**Materials provided:**

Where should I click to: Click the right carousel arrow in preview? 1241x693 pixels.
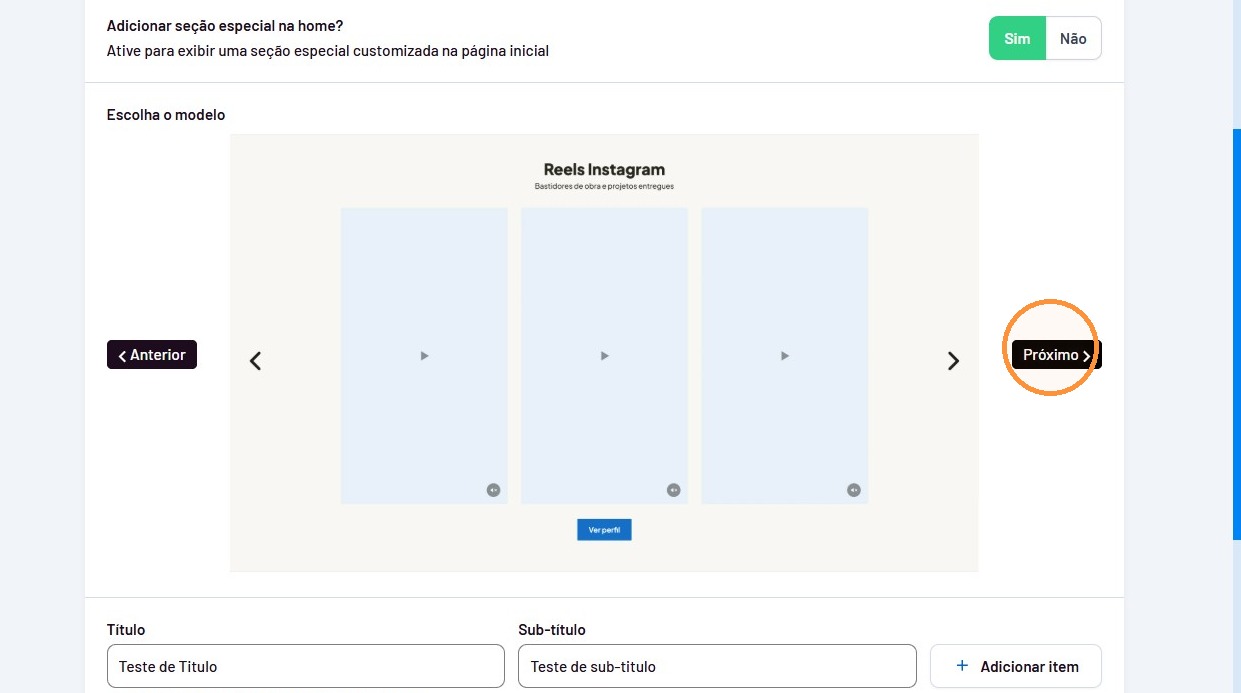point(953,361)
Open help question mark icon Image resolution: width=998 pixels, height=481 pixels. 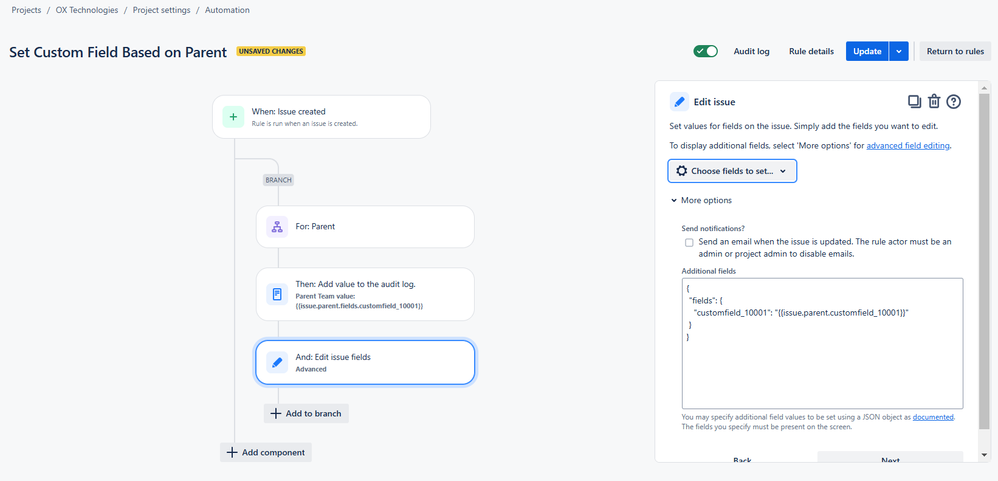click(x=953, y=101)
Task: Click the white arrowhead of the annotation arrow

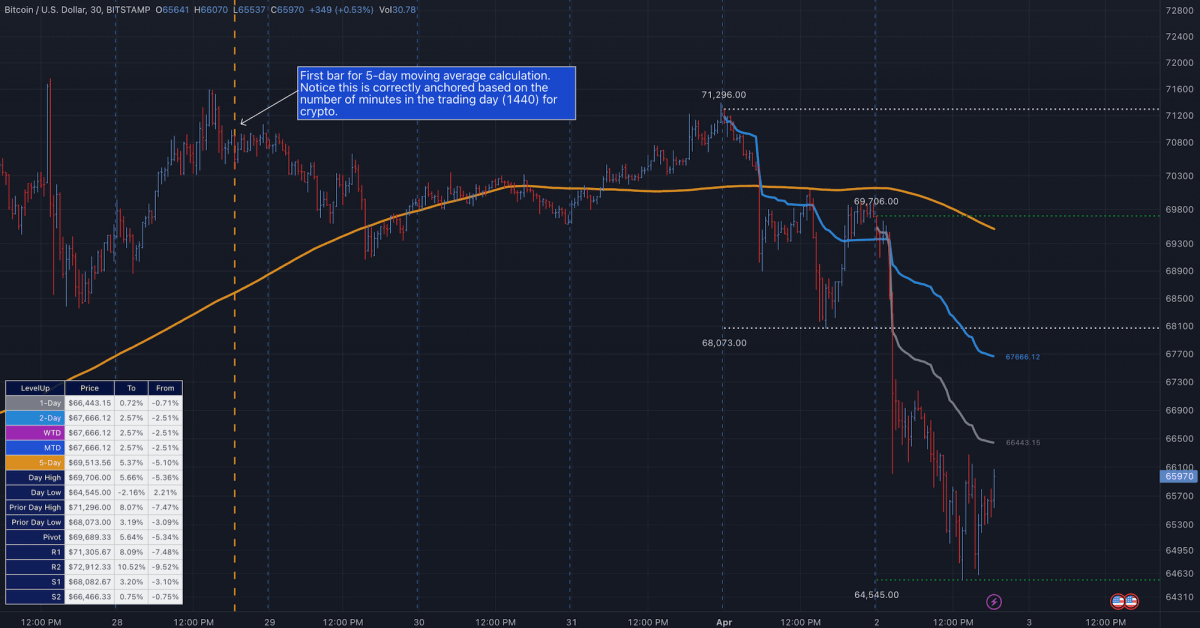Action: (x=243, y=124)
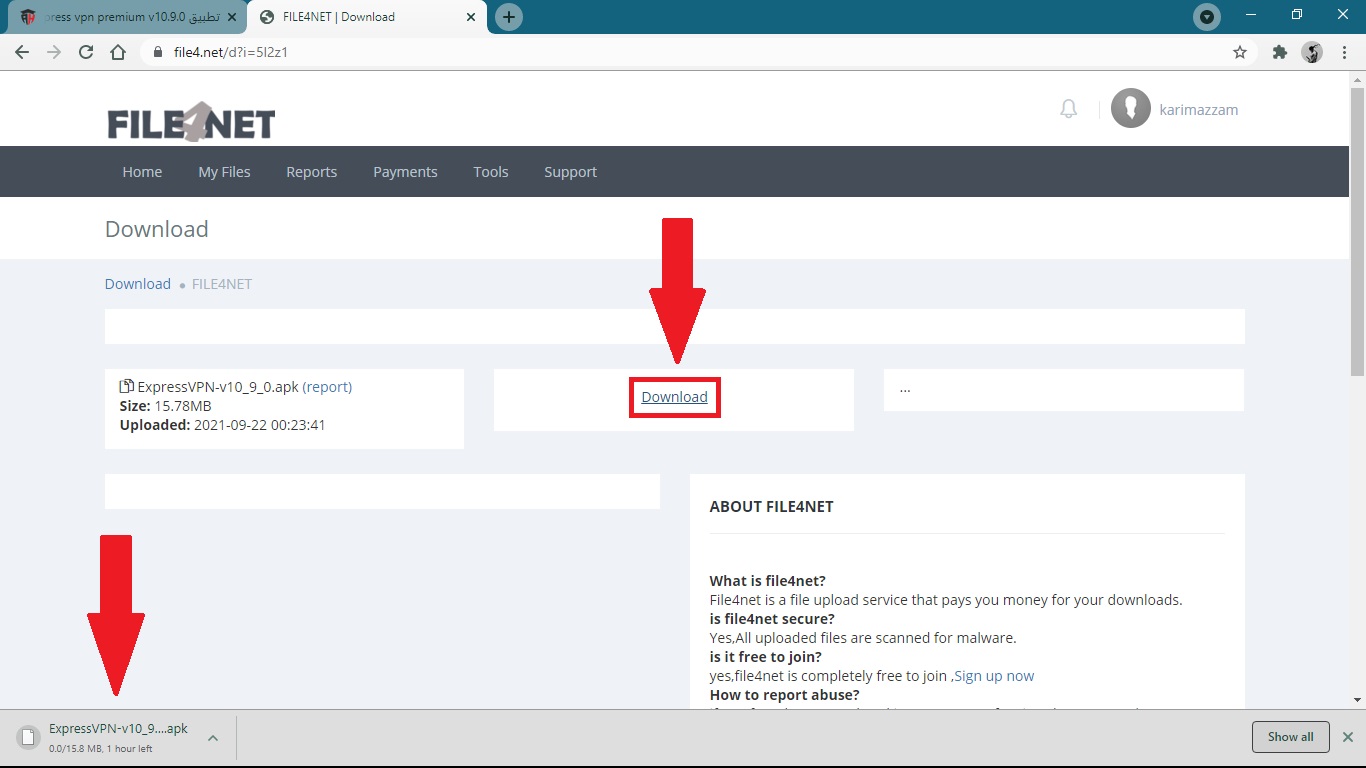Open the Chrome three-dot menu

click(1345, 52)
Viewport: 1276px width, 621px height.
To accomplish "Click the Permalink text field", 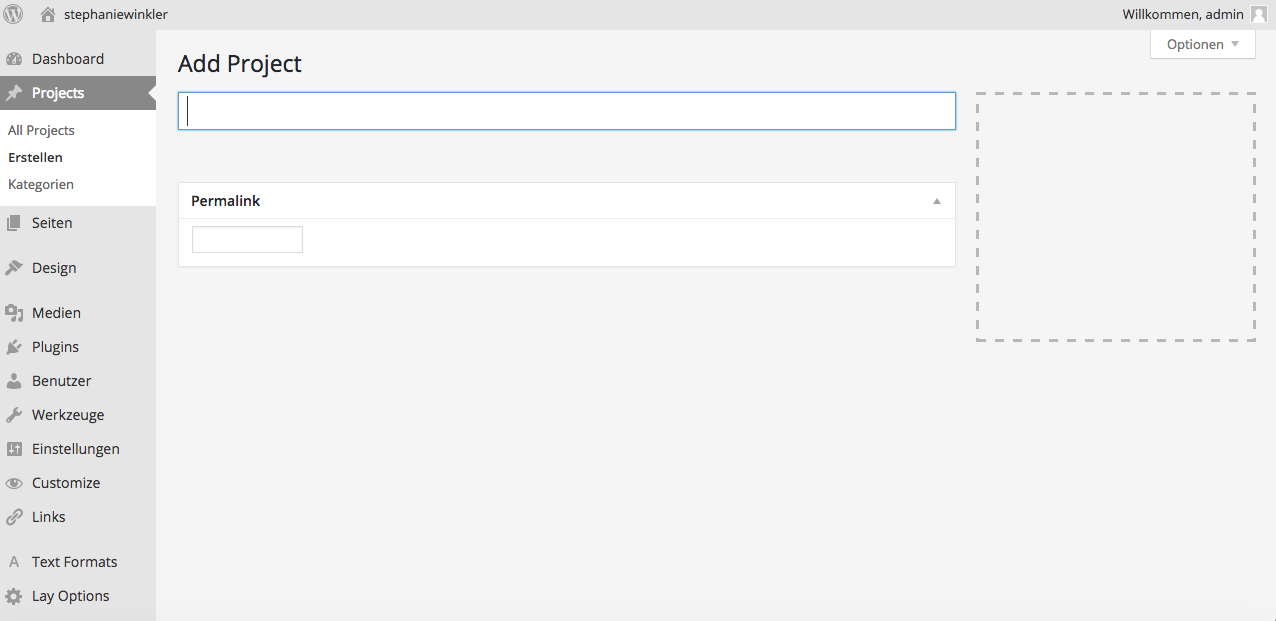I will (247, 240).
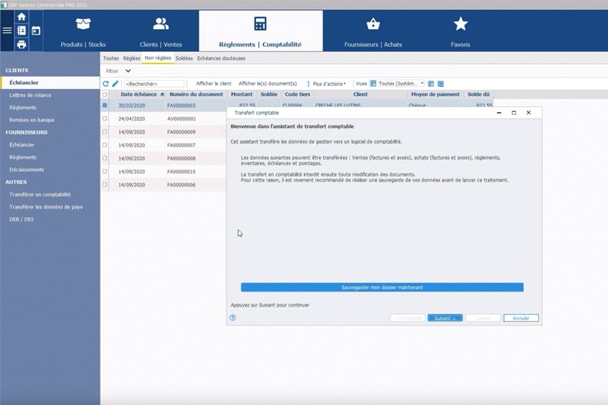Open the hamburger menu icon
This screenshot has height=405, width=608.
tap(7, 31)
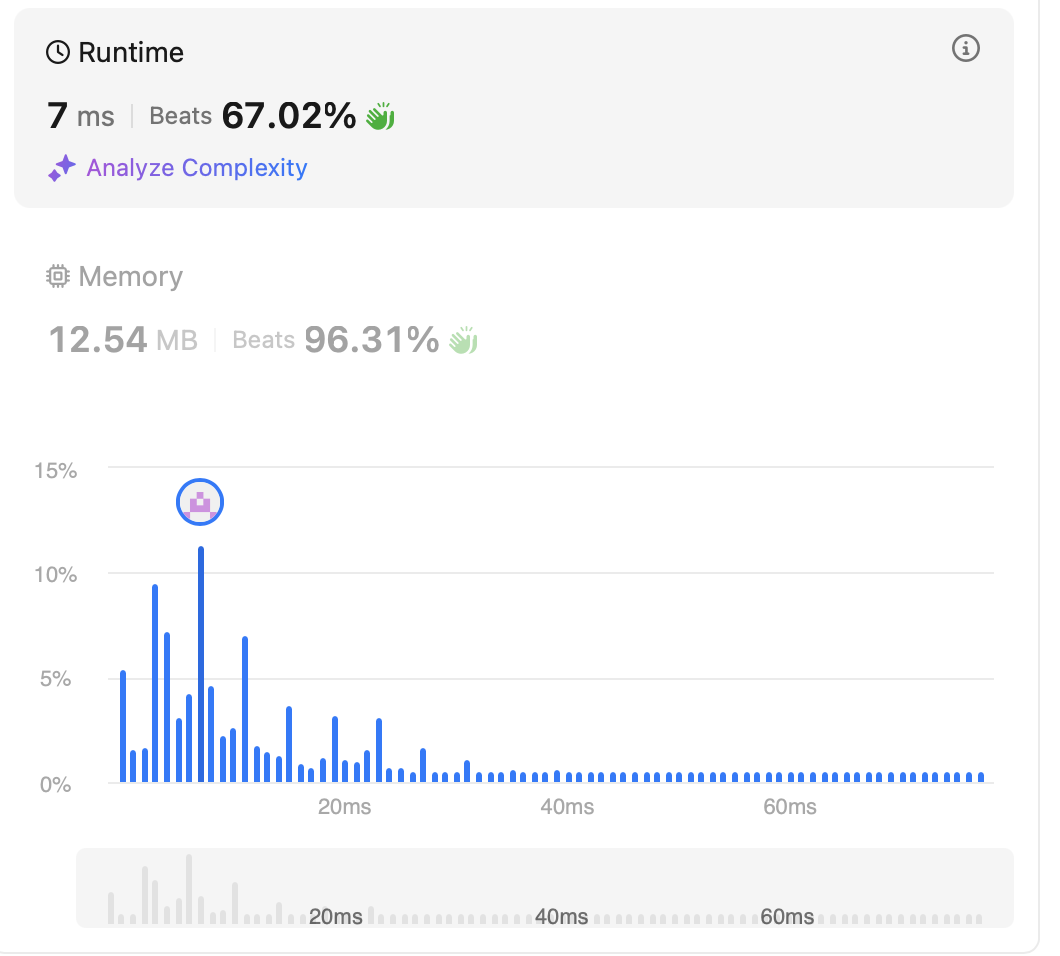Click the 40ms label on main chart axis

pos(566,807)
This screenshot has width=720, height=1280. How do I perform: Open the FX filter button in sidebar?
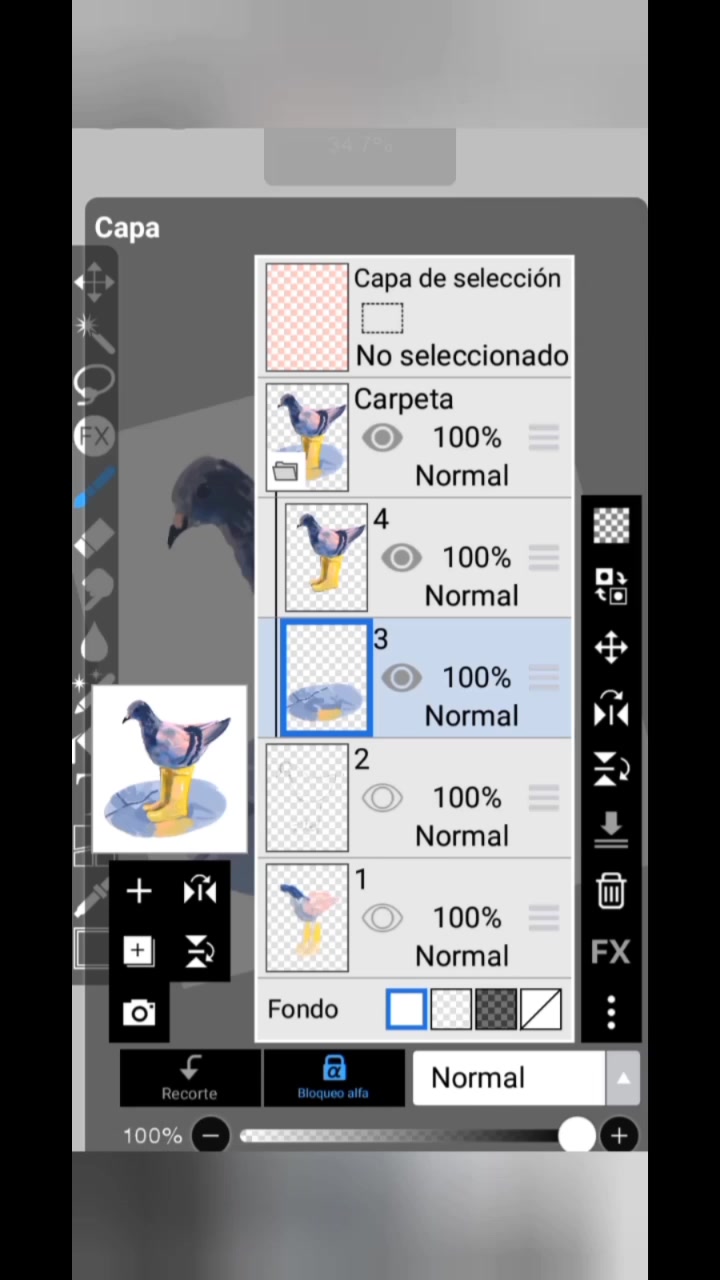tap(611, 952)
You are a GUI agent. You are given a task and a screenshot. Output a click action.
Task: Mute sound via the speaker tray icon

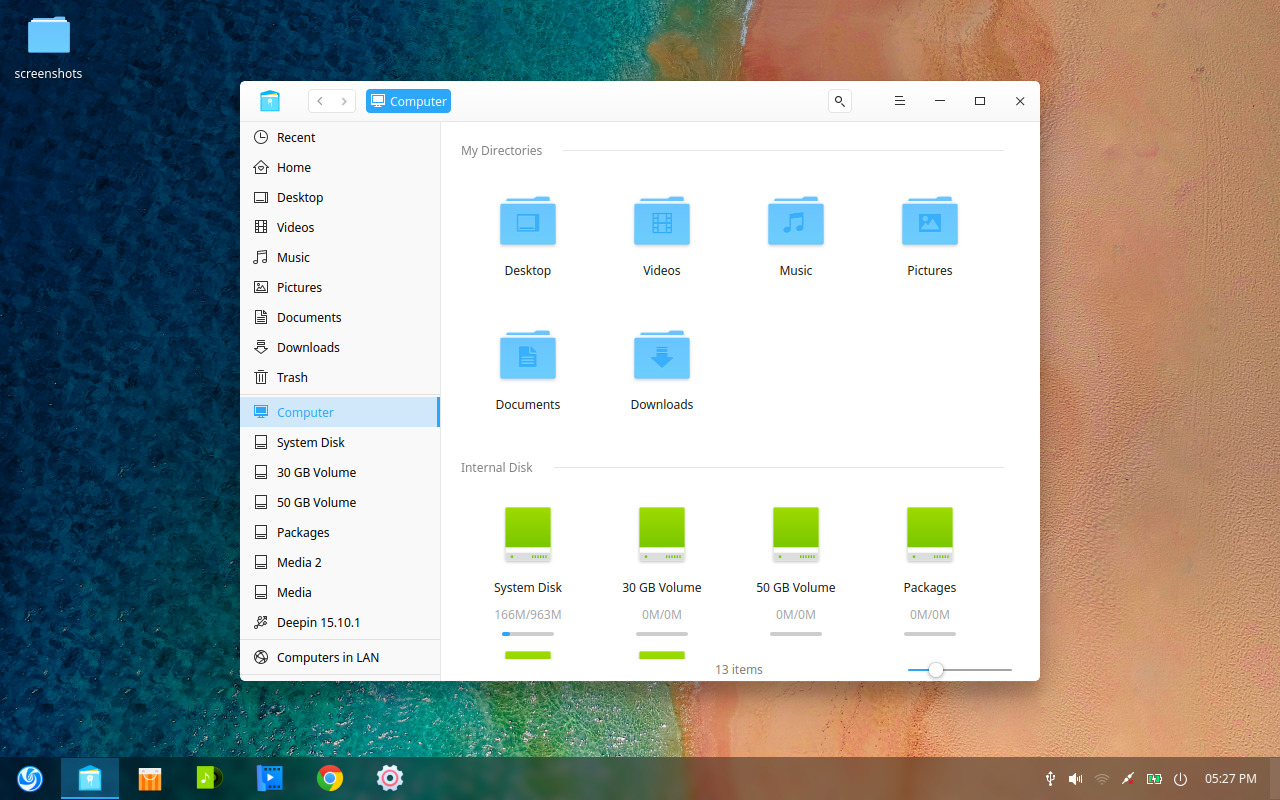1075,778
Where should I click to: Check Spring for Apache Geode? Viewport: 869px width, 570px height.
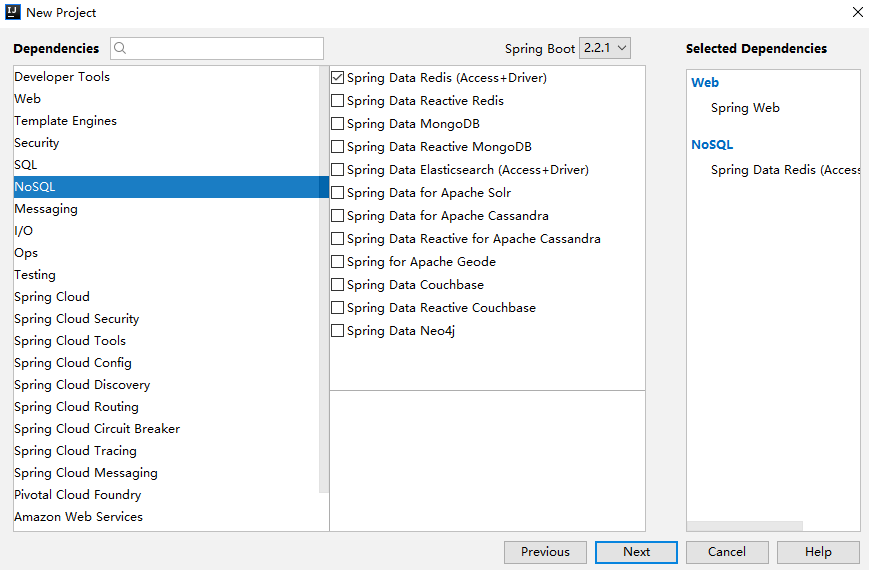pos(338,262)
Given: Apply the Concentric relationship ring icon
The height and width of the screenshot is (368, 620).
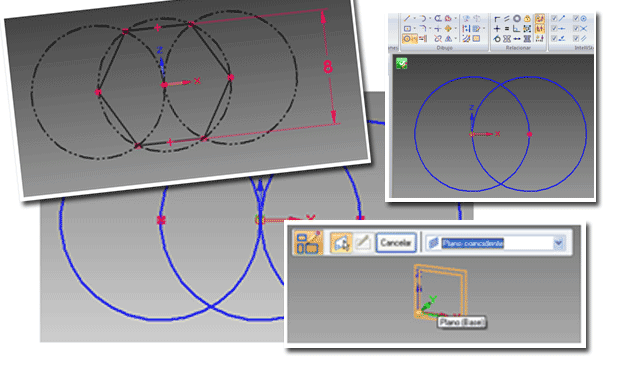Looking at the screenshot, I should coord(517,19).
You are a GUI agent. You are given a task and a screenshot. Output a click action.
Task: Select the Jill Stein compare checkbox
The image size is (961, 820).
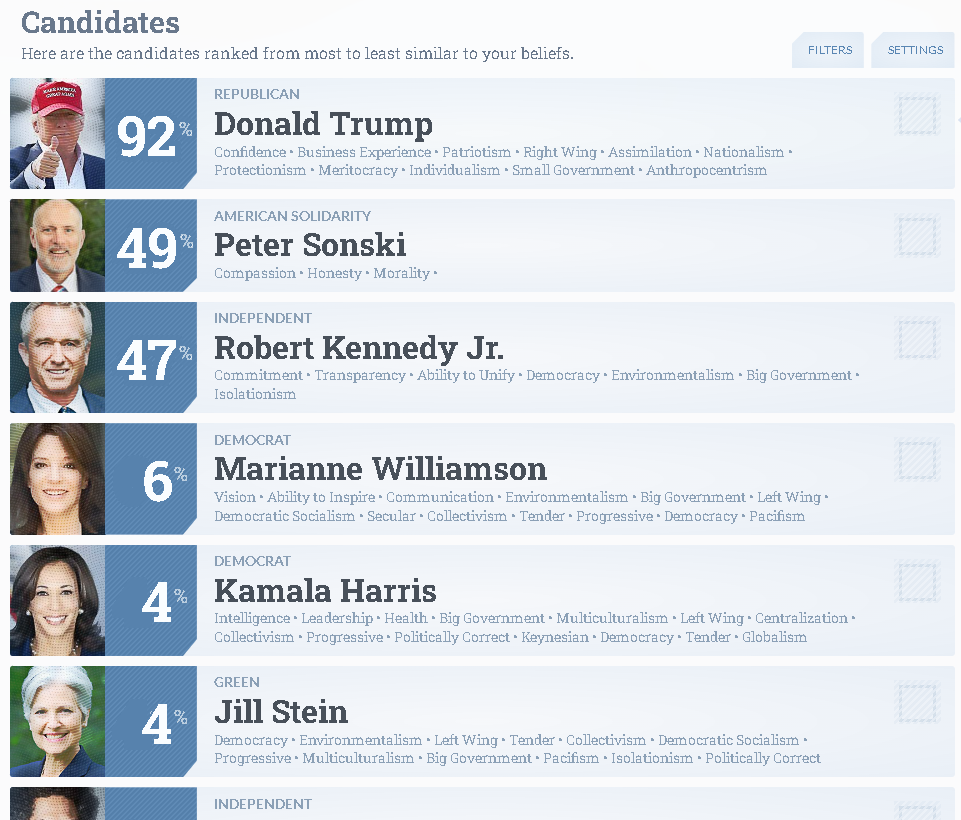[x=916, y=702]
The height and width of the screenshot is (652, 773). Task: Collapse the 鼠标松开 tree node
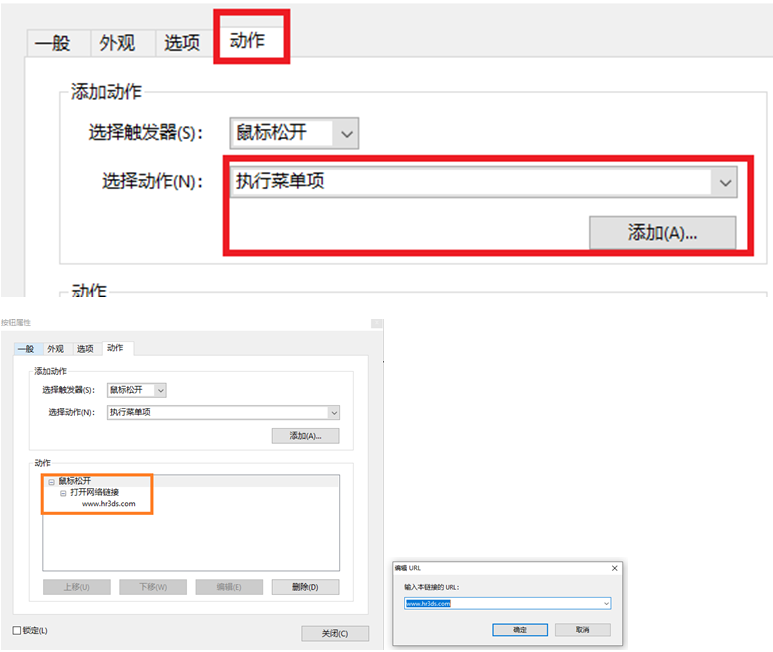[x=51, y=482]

**Task requirements:** The copy runs from the line containing "The height and width of the screenshot is (652, 773)." through the last line of the material, both ends included. Reproduce those lines exactly and drop the pictures.

**Task result:**
The height and width of the screenshot is (652, 773). Task: Collapse the 鼠标松开 tree node
[x=51, y=482]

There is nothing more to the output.